_Text provided_
4. You must eat mini meals every 2-3 hours
The idea behind this is that regular, small meals will fuel your metabolic “fire”. I used to eat like this, and I found it annoying. I was always thinking about my next meal, I constantly had to carry around tupperware containers with me, and I was never satisfied by eating small portions of 300 calories. I prefer eating three larger meals per day.
Studies have proven that eating three meals compared to six meals, for example, has the exact same effect on your body, provided your overall caloric intake is the same. So, in the end, how many times you eat per day should come down to personal preference.
5. You should not eat after 7pm
I wish this myth would die already! Although it is true that your hormone levels vary throughout the day, and that you don’t expend as much energy when you are sleeping as when you are awake, it does not matter what time of day you eat. Again, it is ultimately a matter of how many calories you consume per day.
The earliest I ever eat dinner is 9pm, but most nights it’s closer to 11pm. You bet I am also eating carbs in this meal, too – in defiance of what Dr. Oz may have told me about eating carbs after dark.
6. You must eat immediately after a workout
Gone are the days where I had to down a protein shake immediately after I finished working out. These days, I typically eat about an hour after finishing my workout. Sometimes – gasp! – it’s closer to two. If you can, I recommend eating within 60 minutes of your workout, but you are not going to lose all your “gains” if you don’t.
Verdict: Somewhat true.
7. All calories are created equal
Many proponents of IIFYM (if it fits your macros) claim that all that matters is your total calorie intake and macro balance. If you consume the majority of your calories via “healthy” foods, you will have room to include “naughty” foods such as donuts, pop tarts and Ben and Jerry’s. We have all heard about those people losing weight while eating nothing but McDonald’s.
However, eating 100 calories’ worth of broccoli compared with 100 calories of potato chips does not have the same effect on your body. Not only do these foods affect your hormones differently, but they have different effects on your appetite. Where possible, use common sense and choose food in its most natural state.
8. You must cut out carbs, fat, sugar, gluten, dairy, etc to lose weight
There is no food group that is solely responsible for weight gain. There is no reason to cut out an entire food group, unless you have a medical reason for doing so. In many cases, cutting out food groups can actually make you gain weight (we all know at least one person who thinks gluten-free cakes must be healthy and can therefore be eaten in abundance).

_Entries shown_
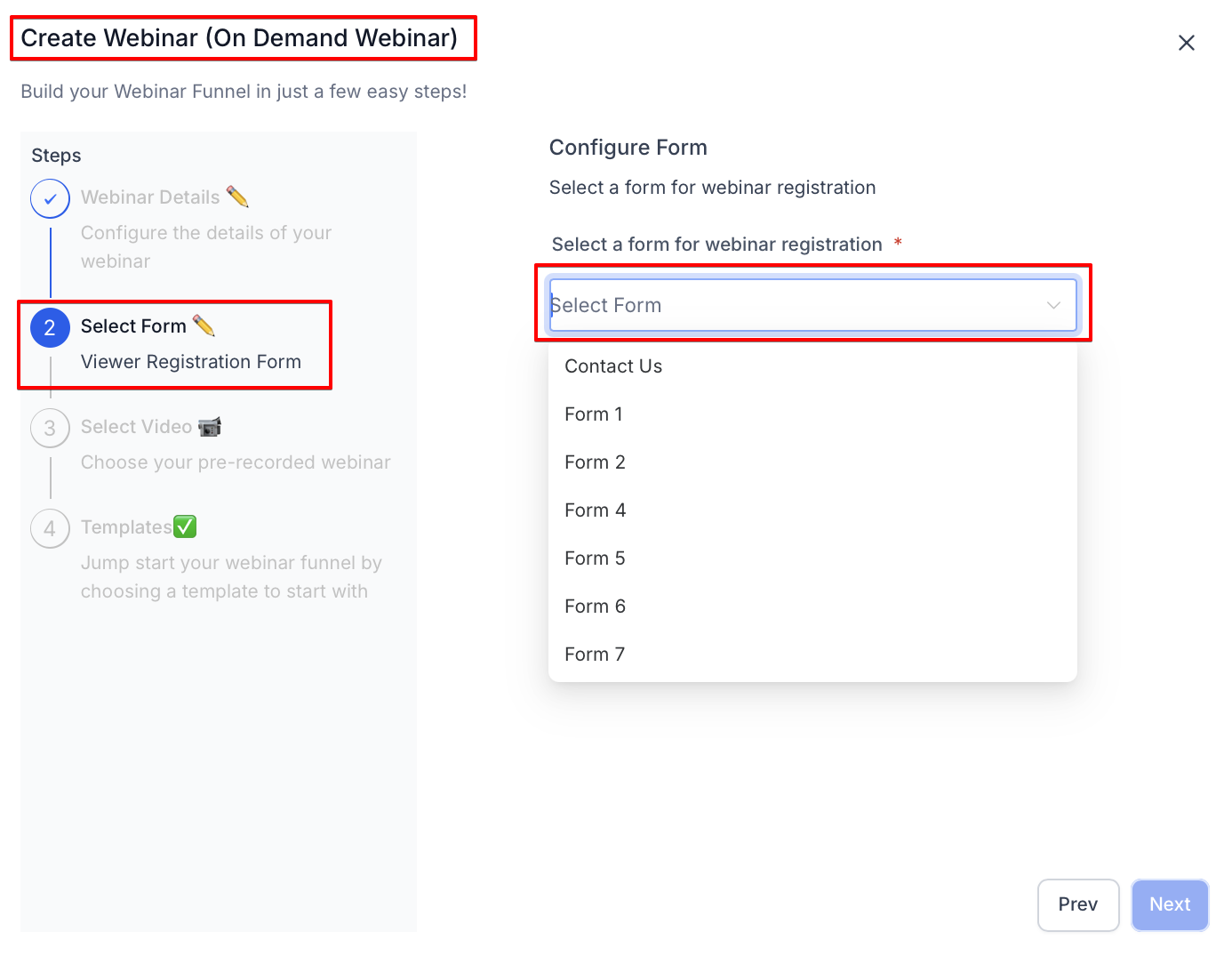Pick Form 2 from the dropdown list
Screen dimensions: 1232x980
pos(595,462)
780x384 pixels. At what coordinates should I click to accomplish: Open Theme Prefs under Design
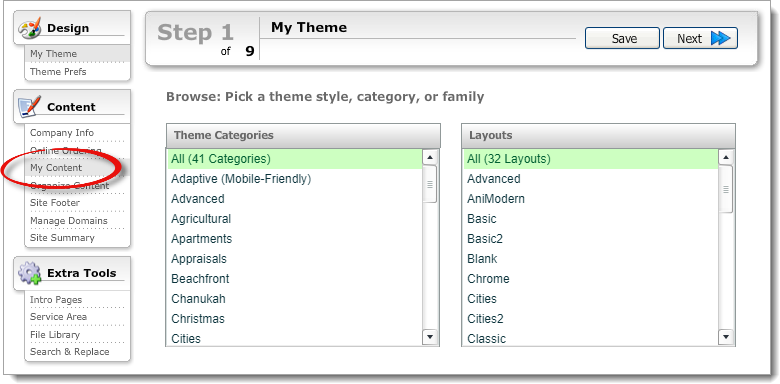(x=58, y=72)
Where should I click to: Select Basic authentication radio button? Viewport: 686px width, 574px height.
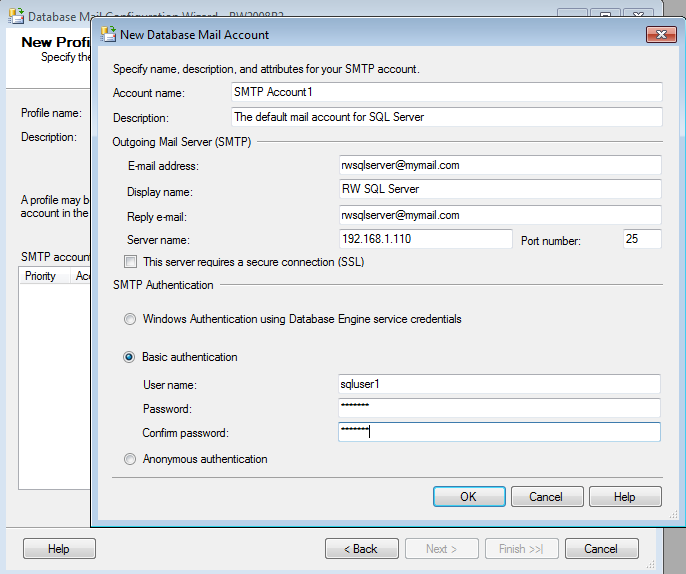[x=129, y=357]
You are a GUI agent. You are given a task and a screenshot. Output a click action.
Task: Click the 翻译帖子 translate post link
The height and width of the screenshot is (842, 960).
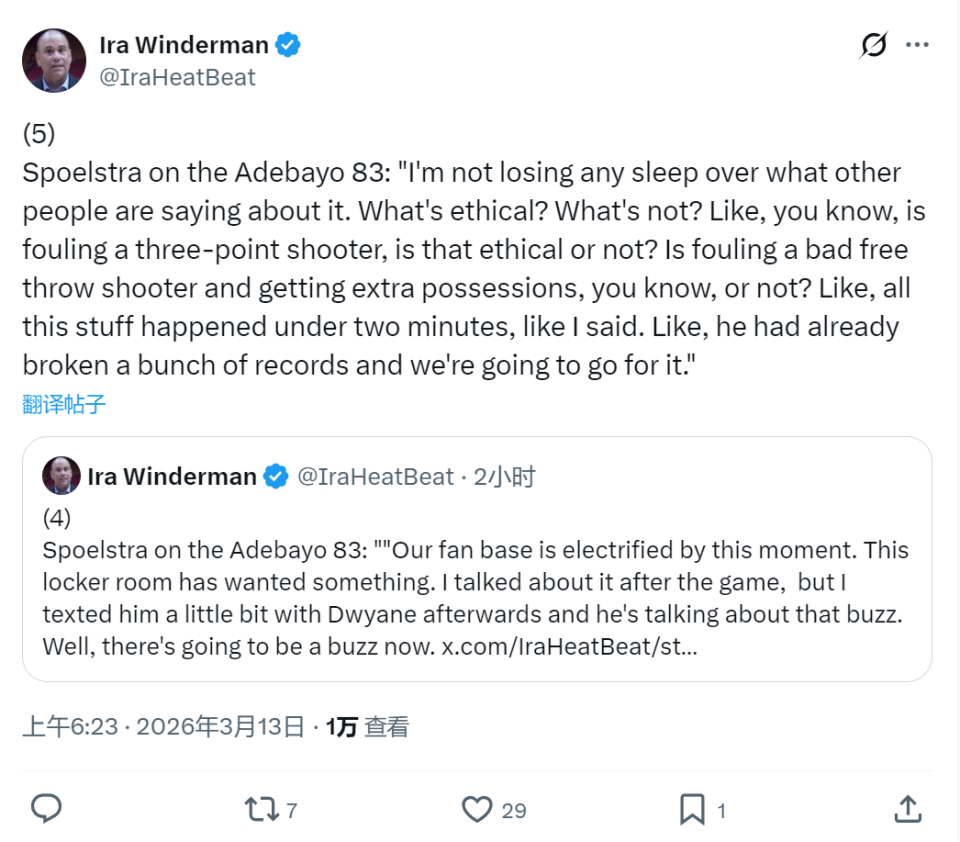[64, 404]
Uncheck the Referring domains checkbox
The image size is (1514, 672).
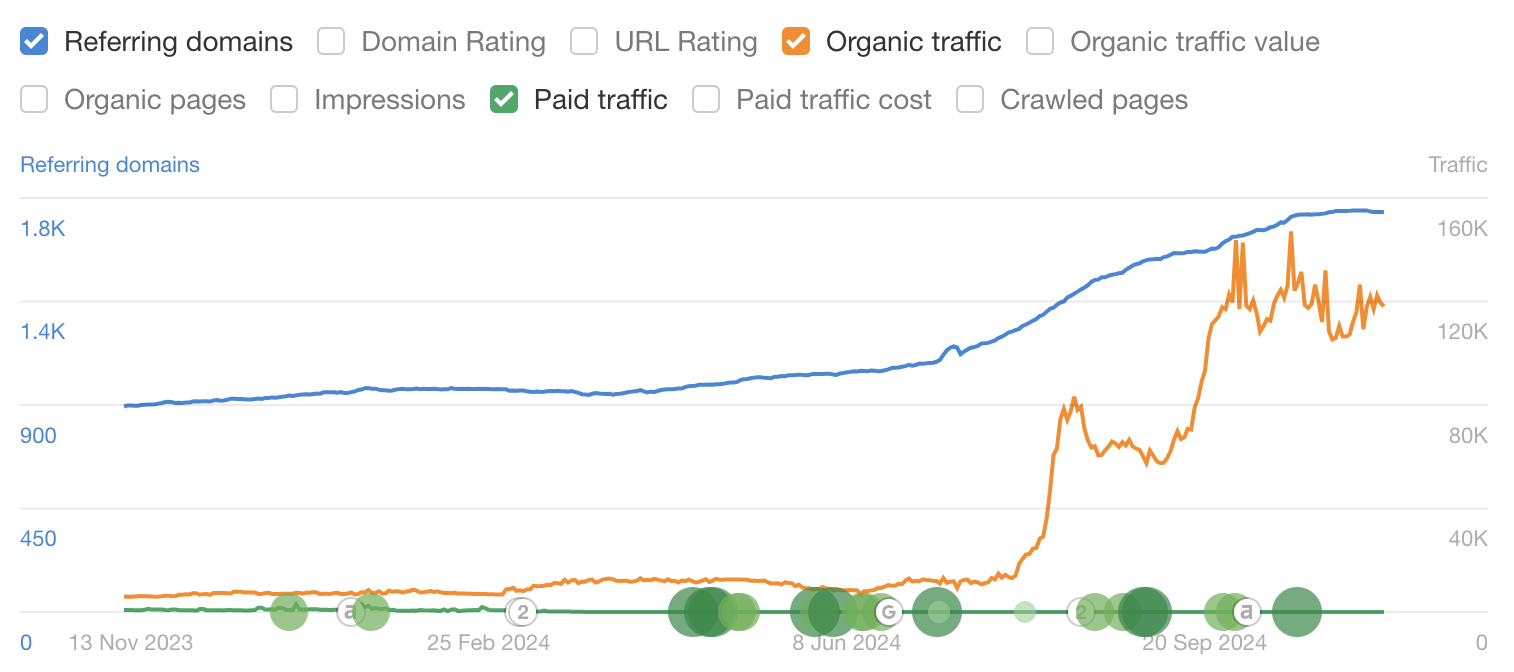34,42
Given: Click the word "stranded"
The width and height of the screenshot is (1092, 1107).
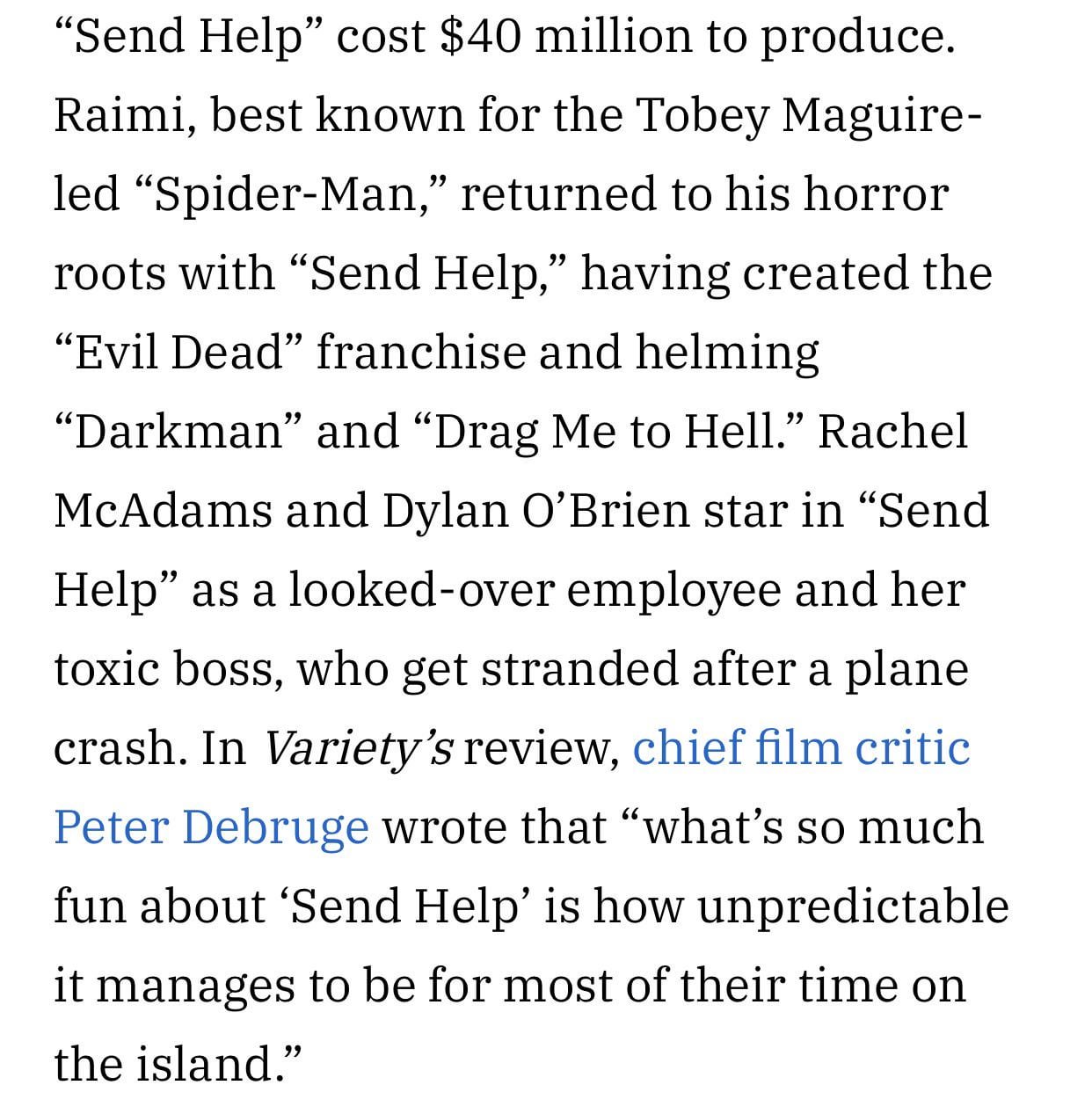Looking at the screenshot, I should 579,669.
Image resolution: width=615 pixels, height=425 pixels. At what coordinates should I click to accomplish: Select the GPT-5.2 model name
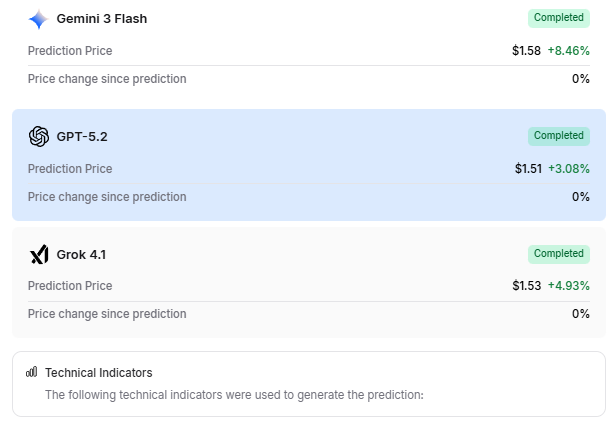coord(84,137)
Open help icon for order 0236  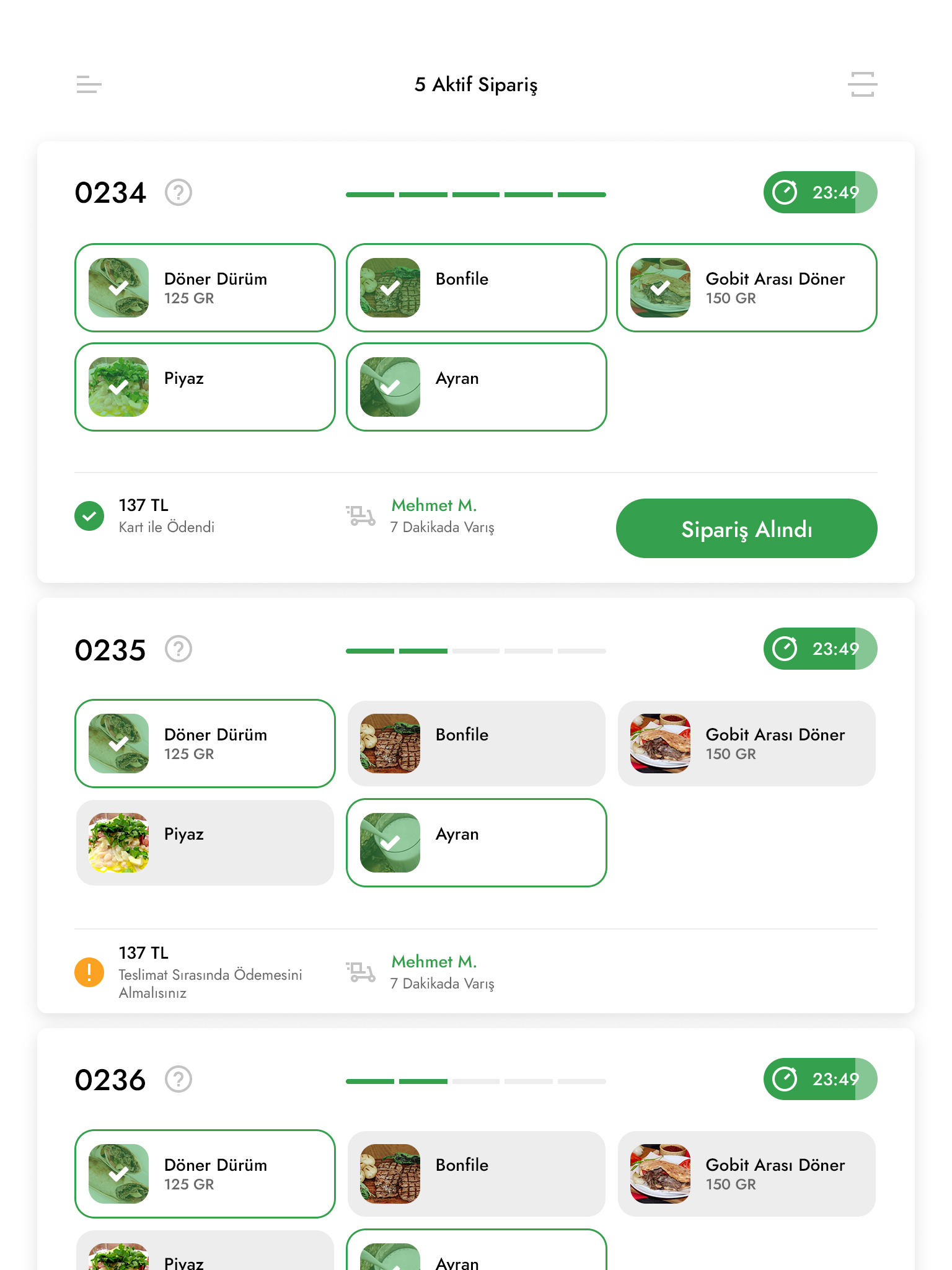(x=178, y=1079)
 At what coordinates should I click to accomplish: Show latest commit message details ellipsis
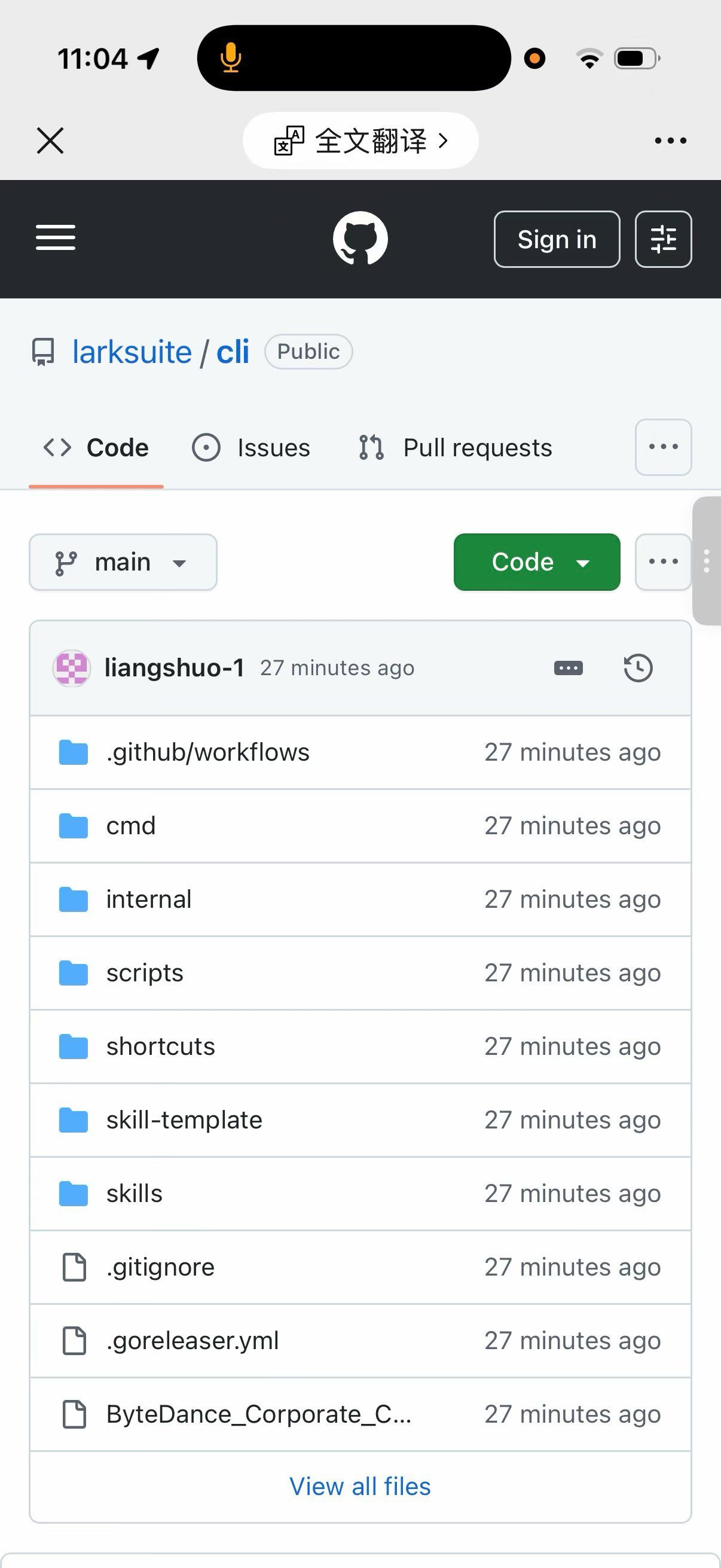click(569, 668)
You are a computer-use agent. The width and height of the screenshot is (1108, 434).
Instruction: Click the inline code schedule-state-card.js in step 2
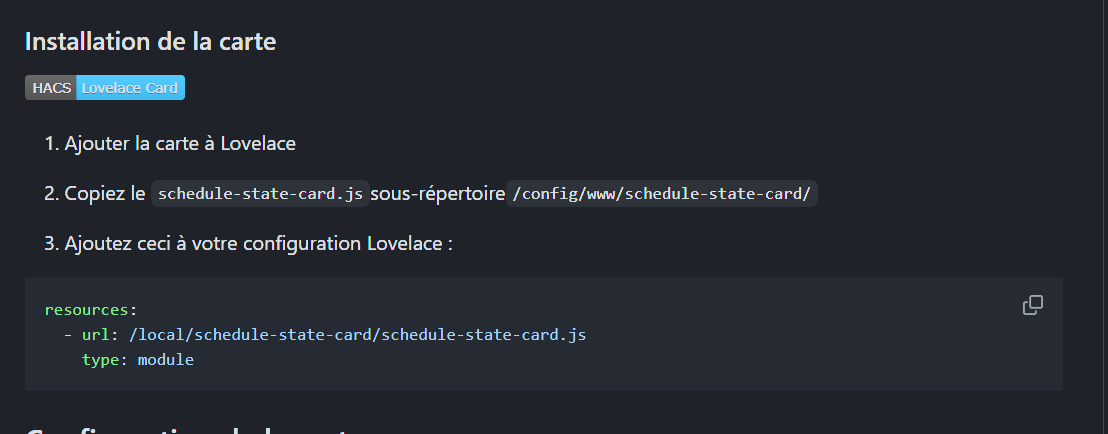(260, 193)
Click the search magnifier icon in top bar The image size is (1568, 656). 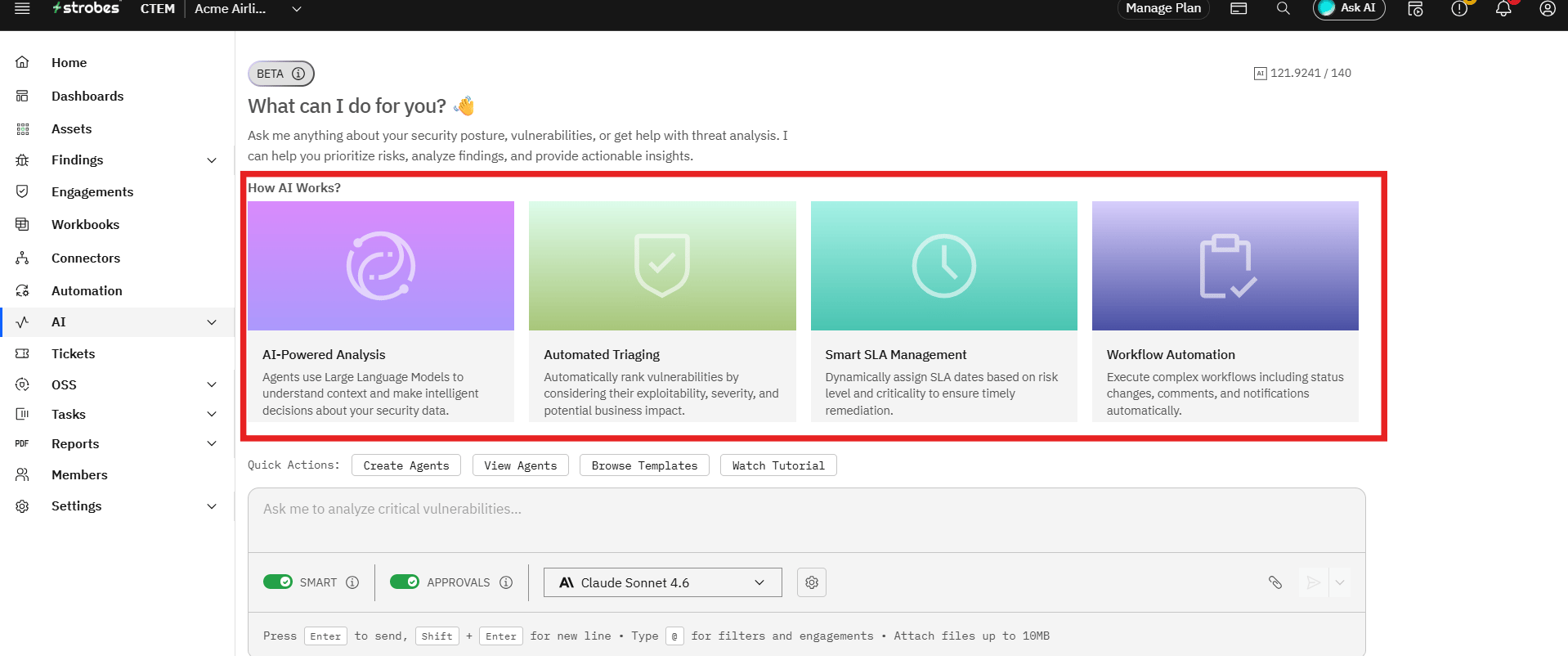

_What you have to do_
Repeat the diet myths text above word for word, beginning with "Studies have proven" and stopping after "consume per day.".

_Exercise solution_
Studies have proven that eating three meals compared to six meals, for example, has the exact same effect on your body, provided your overall caloric intake is the same. So, in the end, how many times you eat per day should come down to personal preference.
5. You should not eat after 7pm
I wish this myth would die already! Although it is true that your hormone levels vary throughout the day, and that you don’t expend as much energy when you are sleeping as when you are awake, it does not matter what time of day you eat. Again, it is ultimately a matter of how many calories you consume per day.